NextImg:SCOTUS Give Biden Temporary Win Over Social Media Influence But Will Hear Landmark Censorship Case

In a pivotal decision that will have a huge impact on the high-stakes battle over freedom of speech in the digital age, the U.S. Supreme Court on Friday tentatively sided with the Biden administration over a contentious First Amendment issue.

The case centers around whether the White House and federal agencies violated constitutional free speech protections by exerting pressure on social media companies to remove or curtail content related to the election and COVID-19.

The Supreme Court’s move, which comes amid a fraught international and domestic backdrop featuring a war between Israel and Hamas as well as the 2024 presidential election, allows the administration to maintain its collaborative relationship with platforms like Facebook and X, formerly Twitter.

This move enables the government to continue flagging what it perceives as misinformation for removal.

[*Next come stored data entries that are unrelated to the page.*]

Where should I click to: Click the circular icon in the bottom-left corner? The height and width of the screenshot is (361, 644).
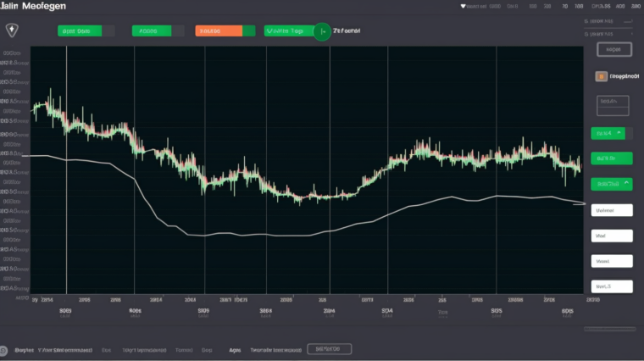[x=4, y=349]
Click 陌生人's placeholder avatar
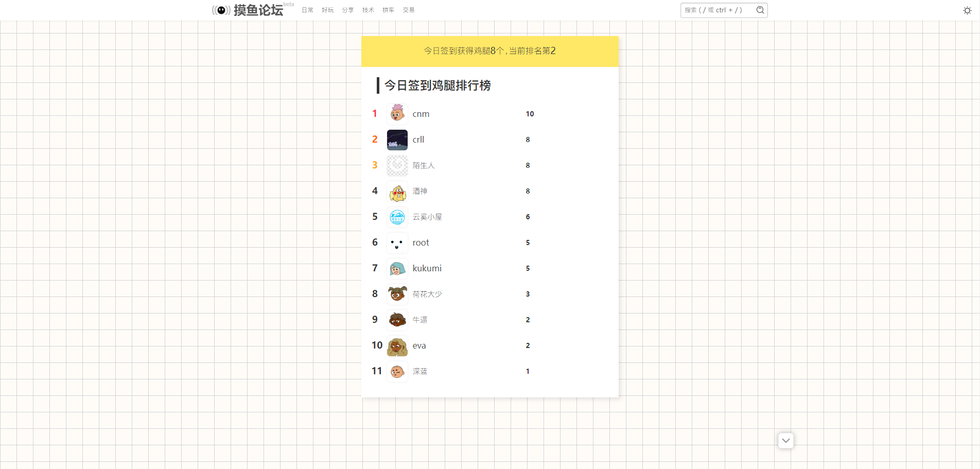 [x=397, y=165]
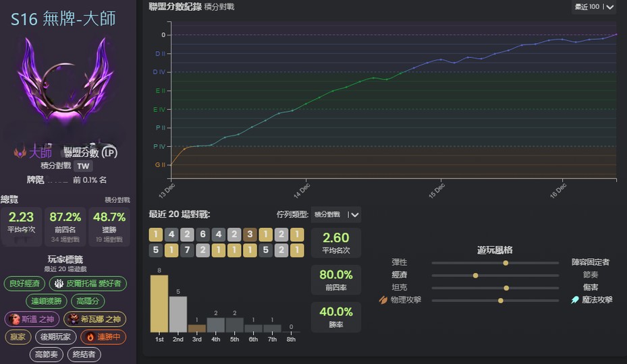Click the 皮爾托福 愛好者 trait tag
Screen dimensions: 627x364
pos(87,284)
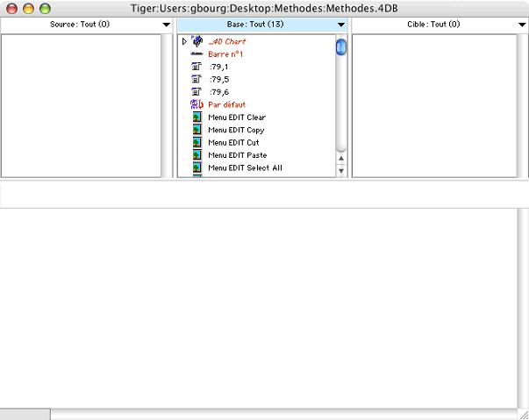Select the Menu EDIT Paste item

click(237, 155)
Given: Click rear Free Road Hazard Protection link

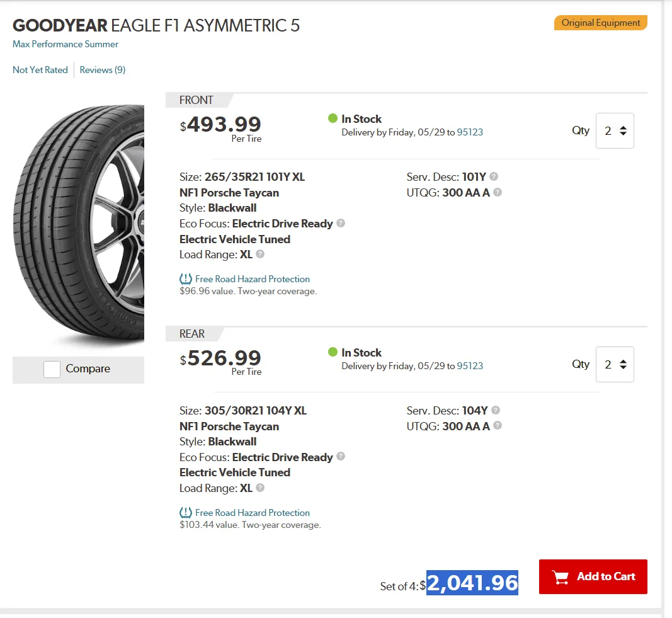Looking at the screenshot, I should click(252, 513).
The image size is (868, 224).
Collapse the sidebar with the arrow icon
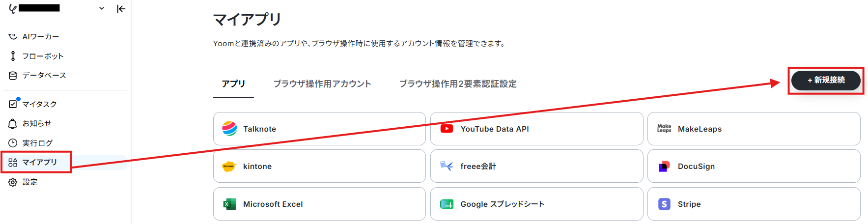(x=121, y=8)
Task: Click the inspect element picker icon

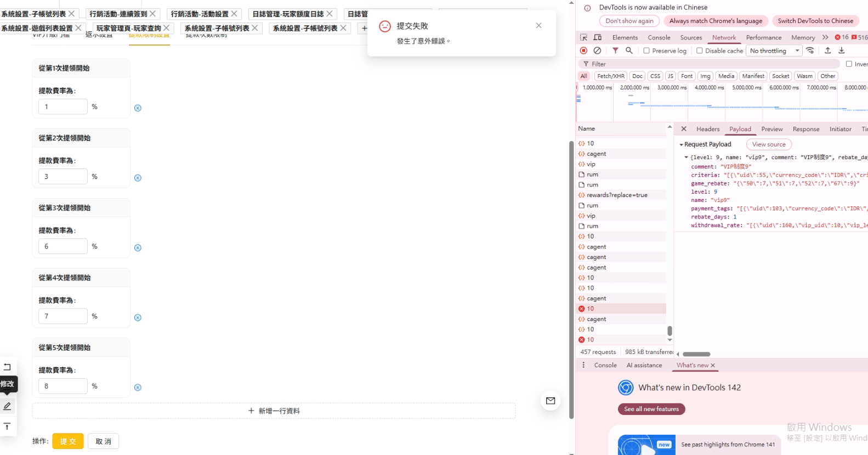Action: (x=583, y=37)
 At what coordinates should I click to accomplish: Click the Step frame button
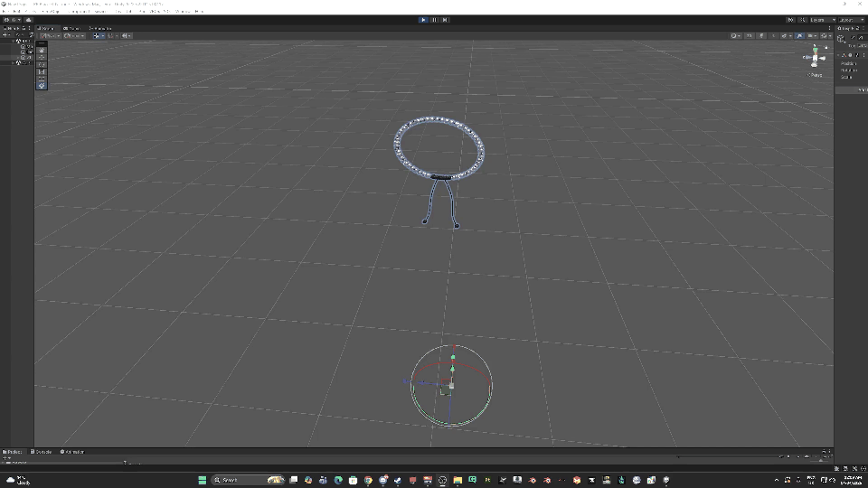click(x=444, y=19)
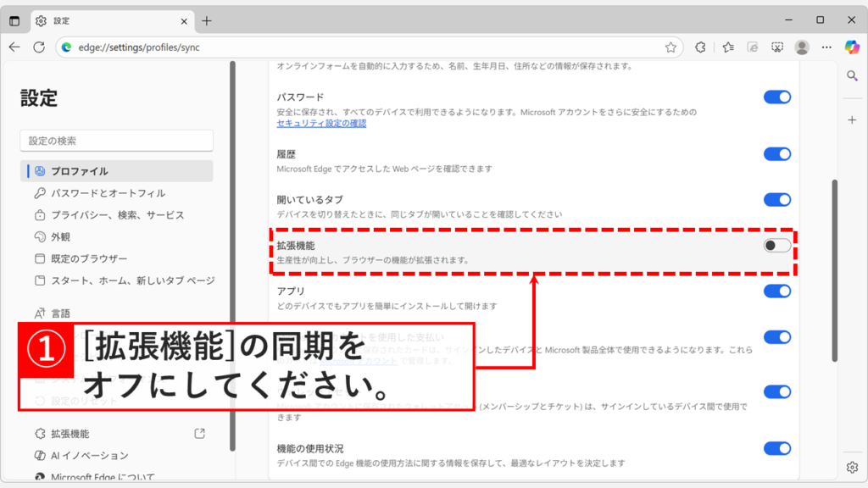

Jameel Jaffer, executive director of the Knight First Amendment Institute at Columbia University, emphasized the case’s significance, stating, “These are momentous, thorny issues, and how the court resolves them will have broad implications for the digital public sphere.”

In a controversial move, the Court suspended a lower court’s injunction that had previously prevented federal agencies from influencing the social media platforms.

While the majority of the justices chose not to comment on this decision, three conservative members of the Court—Justices Samuel Alito, Clarence Thomas, and Neil Gorsuch—expressed their dissent.

“Government censorship of private speech is antithetical to our democratic form of government, and therefore today’s decision is highly disturbing,” Justice Alito warned, fearing that the ruling might be perceived as giving the government carte blanche to employ “heavy-handed tactics” to shape public opinion.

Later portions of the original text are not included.